Retrieve each line that contains the word "computer" from the entries below.

(Extracted data entries)
########################################
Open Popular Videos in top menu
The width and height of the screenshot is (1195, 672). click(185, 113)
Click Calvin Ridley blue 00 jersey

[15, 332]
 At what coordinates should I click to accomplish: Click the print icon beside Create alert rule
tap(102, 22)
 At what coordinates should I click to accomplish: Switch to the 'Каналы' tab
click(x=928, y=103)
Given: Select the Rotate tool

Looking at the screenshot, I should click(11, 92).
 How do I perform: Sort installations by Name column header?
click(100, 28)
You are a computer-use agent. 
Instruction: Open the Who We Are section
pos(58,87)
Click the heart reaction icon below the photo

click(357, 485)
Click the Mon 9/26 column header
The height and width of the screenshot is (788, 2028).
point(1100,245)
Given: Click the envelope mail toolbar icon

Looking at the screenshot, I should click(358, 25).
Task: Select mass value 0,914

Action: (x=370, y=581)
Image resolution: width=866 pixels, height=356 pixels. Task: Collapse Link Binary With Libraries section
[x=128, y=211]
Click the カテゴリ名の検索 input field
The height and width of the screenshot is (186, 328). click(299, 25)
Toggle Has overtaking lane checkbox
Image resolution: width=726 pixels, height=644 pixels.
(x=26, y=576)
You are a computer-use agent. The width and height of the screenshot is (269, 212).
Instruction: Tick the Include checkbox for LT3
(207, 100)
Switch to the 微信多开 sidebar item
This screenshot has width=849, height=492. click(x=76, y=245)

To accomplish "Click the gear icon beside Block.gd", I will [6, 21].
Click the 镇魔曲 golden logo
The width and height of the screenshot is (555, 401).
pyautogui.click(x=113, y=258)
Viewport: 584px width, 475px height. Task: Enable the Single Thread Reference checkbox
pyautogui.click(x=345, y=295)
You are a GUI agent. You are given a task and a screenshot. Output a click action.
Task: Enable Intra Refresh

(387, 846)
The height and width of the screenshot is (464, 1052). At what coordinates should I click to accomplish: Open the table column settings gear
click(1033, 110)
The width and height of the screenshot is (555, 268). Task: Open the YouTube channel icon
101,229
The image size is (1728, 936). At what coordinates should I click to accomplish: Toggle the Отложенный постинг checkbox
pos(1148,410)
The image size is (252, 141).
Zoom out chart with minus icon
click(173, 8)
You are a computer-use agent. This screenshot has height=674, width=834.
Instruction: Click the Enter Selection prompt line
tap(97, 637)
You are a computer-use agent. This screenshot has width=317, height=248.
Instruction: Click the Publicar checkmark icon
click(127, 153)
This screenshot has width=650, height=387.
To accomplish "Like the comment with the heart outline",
########################################
Problem solution -
You are a computer-use agent. 
You are a computer-use agent. The width and height of the screenshot is (269, 212).
You are a computer-use agent. This screenshot has height=674, width=834.
You are a computer-use agent. This screenshot has width=317, height=248.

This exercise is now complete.